Input Block Start
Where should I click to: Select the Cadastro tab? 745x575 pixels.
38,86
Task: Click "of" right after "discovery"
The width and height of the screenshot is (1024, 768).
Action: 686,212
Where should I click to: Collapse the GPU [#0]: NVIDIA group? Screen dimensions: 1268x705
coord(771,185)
Input Block End
Input Block Start
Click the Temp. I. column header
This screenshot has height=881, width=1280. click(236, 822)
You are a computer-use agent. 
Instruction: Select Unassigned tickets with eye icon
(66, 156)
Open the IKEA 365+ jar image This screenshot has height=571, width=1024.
Input Block End
→ Exercise instructions: Taking the listing above as the source, transcribe only the lines starting at the line with "You are a computer-use agent." and going through the line with "Open the IKEA", unaltered and with both ends included.

→ The answer:
You are a computer-use agent. 
Instruction: Select Unassigned tickets with eye icon
(66, 156)
Open the IKEA 365+ jar image This screenshot has height=571, width=1024.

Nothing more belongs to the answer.